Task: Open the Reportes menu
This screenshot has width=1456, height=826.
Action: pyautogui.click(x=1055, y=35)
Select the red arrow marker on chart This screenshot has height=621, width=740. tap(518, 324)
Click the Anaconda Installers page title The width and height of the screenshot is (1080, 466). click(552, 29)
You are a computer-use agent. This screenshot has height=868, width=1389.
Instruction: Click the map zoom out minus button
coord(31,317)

• **Goal of the exercise**
The entire set of records should be returned exactly.

• **Reply**
Task: Open the Reportes menu
This screenshot has width=1456, height=826.
Action: pyautogui.click(x=1055, y=35)
Select the red arrow marker on chart This screenshot has height=621, width=740. tap(518, 324)
Click the Anaconda Installers page title The width and height of the screenshot is (1080, 466). click(552, 29)
You are a computer-use agent. This screenshot has height=868, width=1389.
Instruction: Click the map zoom out minus button
coord(31,317)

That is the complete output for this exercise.